## About this task
Check every line below for the word "timestamp" and show those that hold it.

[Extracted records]
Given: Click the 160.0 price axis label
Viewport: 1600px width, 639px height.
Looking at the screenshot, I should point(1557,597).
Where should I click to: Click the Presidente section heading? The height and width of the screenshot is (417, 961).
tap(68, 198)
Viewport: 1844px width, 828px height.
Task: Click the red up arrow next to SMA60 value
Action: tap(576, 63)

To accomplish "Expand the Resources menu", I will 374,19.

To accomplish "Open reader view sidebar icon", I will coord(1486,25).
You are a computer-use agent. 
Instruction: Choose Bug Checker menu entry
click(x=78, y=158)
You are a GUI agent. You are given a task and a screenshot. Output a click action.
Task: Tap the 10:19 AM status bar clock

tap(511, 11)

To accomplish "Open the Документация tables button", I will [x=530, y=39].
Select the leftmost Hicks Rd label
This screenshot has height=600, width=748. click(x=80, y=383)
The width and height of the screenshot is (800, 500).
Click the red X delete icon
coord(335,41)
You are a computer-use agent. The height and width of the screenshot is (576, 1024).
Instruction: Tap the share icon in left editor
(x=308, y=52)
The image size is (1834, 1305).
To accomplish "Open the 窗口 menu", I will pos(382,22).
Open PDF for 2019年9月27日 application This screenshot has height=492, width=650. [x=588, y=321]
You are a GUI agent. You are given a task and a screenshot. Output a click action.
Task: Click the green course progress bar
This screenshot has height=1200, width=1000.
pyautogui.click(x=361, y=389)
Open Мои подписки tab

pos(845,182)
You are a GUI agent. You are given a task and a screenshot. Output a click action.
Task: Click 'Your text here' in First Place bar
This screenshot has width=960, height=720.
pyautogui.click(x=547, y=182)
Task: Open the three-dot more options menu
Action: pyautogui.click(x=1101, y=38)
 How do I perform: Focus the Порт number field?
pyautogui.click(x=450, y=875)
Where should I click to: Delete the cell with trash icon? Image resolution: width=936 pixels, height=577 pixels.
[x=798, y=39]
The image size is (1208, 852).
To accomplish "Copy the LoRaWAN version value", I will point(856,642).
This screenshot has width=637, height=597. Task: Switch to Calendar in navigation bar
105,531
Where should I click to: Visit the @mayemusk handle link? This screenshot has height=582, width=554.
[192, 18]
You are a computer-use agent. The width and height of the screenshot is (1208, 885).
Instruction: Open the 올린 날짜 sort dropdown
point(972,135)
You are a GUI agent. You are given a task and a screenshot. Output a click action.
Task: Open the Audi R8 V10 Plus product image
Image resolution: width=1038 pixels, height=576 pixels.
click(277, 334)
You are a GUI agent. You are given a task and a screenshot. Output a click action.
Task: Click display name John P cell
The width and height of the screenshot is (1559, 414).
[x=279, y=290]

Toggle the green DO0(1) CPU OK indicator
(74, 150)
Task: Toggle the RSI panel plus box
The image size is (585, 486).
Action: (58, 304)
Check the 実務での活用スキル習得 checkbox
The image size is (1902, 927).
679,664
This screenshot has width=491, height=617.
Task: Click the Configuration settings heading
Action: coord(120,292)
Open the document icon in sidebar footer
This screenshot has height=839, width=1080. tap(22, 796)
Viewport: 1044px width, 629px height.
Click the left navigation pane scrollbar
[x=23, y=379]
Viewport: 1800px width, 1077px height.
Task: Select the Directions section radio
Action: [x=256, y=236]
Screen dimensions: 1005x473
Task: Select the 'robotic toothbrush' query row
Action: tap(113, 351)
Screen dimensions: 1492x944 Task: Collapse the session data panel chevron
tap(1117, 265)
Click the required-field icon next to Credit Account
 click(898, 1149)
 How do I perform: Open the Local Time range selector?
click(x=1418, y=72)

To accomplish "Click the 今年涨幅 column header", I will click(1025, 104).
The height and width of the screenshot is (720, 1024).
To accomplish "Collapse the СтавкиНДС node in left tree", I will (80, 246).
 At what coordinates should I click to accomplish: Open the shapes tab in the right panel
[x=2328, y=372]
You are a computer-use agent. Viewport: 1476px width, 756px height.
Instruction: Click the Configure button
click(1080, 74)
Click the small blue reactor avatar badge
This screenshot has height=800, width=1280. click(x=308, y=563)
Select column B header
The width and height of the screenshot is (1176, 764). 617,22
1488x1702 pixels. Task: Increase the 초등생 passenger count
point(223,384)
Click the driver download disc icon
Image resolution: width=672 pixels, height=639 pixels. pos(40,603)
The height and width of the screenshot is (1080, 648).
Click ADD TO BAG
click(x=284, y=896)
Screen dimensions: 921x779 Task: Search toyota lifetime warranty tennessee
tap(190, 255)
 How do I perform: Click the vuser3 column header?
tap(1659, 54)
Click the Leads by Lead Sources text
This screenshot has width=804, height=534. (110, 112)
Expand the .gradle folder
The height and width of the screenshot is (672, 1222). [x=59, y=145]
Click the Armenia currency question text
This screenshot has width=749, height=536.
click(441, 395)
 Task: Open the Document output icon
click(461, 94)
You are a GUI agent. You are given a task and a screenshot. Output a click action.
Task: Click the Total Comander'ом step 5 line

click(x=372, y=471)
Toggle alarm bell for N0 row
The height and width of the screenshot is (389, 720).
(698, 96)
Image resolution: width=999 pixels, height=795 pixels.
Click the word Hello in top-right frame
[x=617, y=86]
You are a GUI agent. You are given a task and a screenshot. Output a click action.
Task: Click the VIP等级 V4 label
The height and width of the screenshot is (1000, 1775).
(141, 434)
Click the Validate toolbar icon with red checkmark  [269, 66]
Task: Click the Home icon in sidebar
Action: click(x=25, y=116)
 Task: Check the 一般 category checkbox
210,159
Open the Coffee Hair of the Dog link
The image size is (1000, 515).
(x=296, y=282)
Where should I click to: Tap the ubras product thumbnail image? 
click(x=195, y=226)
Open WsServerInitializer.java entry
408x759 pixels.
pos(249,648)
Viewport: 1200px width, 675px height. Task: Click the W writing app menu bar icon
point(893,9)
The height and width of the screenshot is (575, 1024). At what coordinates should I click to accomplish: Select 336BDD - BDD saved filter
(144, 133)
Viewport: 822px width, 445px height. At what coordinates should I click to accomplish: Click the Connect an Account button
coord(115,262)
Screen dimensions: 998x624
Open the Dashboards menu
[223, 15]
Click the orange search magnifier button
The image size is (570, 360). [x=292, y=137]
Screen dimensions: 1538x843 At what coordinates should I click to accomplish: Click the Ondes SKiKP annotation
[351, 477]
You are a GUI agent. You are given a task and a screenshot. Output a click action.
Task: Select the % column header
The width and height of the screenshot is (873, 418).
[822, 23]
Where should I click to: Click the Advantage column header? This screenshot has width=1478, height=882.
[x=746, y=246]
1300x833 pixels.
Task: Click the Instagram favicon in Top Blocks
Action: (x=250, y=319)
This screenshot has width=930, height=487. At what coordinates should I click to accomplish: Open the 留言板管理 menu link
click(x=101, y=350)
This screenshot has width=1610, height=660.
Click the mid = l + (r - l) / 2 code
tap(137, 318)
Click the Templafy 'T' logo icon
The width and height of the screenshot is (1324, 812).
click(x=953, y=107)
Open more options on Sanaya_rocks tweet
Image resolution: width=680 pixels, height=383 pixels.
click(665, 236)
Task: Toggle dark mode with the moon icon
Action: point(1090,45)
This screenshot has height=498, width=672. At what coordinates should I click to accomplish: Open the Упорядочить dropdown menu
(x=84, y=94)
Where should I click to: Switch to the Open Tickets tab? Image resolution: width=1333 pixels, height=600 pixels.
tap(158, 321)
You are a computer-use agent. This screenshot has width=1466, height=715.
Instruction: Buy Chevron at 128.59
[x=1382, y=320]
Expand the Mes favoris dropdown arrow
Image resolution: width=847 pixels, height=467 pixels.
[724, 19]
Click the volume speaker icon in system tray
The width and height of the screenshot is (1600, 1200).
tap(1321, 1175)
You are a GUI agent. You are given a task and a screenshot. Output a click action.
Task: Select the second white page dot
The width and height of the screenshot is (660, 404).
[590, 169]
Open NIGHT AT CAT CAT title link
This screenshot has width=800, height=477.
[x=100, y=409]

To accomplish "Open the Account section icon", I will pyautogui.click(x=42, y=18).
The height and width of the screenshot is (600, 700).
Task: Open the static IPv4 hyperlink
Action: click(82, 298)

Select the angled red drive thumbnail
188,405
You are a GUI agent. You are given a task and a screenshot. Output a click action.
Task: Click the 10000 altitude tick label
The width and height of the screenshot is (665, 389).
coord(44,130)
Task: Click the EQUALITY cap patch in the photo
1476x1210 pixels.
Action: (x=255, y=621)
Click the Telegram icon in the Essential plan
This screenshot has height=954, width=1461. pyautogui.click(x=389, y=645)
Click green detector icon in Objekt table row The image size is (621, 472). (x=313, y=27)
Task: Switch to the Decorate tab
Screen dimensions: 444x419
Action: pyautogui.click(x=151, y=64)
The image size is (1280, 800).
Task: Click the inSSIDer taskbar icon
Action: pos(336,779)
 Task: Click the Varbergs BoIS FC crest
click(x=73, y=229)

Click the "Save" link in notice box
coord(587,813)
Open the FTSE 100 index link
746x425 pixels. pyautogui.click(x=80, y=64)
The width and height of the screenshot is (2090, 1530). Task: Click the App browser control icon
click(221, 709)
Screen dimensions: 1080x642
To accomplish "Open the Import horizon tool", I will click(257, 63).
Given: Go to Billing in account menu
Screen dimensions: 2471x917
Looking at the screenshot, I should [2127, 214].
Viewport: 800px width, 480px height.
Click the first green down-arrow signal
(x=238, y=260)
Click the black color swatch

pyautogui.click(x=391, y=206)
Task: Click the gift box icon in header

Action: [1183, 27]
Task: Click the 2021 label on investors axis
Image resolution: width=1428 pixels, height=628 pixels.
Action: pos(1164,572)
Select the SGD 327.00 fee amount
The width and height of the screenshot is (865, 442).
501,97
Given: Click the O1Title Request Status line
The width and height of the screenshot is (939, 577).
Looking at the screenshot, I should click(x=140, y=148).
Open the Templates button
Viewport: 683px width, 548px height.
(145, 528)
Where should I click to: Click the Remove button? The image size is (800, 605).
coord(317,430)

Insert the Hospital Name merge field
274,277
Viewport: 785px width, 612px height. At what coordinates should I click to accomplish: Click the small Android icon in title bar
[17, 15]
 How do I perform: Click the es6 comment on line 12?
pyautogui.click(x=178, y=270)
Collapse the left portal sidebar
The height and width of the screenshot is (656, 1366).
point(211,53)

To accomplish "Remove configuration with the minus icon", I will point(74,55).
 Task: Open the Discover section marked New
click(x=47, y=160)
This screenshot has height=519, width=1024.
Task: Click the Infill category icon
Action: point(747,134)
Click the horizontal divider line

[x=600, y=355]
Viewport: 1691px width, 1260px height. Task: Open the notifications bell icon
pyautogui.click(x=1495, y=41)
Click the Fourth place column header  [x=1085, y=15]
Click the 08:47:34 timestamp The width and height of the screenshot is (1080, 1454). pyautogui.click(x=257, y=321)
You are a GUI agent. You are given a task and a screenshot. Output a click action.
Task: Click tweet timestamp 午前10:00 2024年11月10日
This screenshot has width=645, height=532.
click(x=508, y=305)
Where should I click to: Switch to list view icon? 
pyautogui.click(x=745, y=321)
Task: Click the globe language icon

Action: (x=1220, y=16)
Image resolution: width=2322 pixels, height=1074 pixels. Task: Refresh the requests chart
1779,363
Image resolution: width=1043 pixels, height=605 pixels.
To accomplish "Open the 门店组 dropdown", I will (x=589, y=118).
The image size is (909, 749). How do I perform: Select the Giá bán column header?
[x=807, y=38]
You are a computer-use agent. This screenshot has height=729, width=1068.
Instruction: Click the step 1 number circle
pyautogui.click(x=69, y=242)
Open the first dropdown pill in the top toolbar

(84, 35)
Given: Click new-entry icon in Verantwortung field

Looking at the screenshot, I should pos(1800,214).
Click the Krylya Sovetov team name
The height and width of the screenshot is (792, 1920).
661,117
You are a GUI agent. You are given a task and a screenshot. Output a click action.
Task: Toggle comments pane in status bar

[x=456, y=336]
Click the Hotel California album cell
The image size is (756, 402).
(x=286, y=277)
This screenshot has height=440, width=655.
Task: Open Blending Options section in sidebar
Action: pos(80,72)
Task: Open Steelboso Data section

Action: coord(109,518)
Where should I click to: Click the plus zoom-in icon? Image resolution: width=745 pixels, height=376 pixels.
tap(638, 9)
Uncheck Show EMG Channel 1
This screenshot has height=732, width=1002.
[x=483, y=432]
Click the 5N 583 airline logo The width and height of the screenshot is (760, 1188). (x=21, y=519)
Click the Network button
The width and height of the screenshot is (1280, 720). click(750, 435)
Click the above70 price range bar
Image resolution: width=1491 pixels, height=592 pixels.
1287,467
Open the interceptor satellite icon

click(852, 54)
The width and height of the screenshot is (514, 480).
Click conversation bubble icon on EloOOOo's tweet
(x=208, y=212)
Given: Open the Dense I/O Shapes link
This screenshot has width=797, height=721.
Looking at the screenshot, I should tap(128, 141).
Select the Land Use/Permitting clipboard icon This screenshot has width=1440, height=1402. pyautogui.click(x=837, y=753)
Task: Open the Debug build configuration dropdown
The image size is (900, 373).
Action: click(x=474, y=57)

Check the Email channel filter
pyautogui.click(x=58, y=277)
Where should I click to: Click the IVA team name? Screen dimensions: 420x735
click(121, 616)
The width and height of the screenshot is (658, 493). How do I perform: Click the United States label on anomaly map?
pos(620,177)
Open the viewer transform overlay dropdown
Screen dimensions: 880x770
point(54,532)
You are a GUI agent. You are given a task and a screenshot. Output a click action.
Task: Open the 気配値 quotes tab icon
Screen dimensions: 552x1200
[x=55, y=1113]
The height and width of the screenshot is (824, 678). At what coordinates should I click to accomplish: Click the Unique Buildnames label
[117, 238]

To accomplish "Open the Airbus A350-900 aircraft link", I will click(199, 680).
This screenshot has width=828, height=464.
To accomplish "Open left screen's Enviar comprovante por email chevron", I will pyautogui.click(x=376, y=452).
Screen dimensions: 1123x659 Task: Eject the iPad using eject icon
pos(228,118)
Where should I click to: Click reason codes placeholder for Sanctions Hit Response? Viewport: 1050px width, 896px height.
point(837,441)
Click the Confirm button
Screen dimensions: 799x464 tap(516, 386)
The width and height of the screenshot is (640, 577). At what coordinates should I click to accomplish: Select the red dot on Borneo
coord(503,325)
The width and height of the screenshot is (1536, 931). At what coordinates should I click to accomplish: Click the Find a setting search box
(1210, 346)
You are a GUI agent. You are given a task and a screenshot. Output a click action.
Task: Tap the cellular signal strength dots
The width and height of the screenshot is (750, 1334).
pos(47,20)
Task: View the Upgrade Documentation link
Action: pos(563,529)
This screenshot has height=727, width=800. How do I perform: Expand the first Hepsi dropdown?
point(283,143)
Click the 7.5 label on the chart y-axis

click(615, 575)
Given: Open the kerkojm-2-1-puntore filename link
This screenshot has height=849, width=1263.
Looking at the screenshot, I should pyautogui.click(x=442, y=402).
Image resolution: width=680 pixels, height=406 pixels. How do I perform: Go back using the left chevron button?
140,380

## Solution for this task
Click the 08:47:34 timestamp The width and height of the screenshot is (1080, 1454). pyautogui.click(x=257, y=321)
Task: Click tweet timestamp 午前10:00 2024年11月10日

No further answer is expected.